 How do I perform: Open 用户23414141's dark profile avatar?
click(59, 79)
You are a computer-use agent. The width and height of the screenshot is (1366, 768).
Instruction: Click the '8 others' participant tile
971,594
════════
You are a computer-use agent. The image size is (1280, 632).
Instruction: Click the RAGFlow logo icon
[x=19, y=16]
════════
Copy the lines from the entries above in which the word "agent" appears.

You are a computer-use agent. The width and height of the screenshot is (1366, 768).
You are a computer-use agent. The image size is (1280, 632).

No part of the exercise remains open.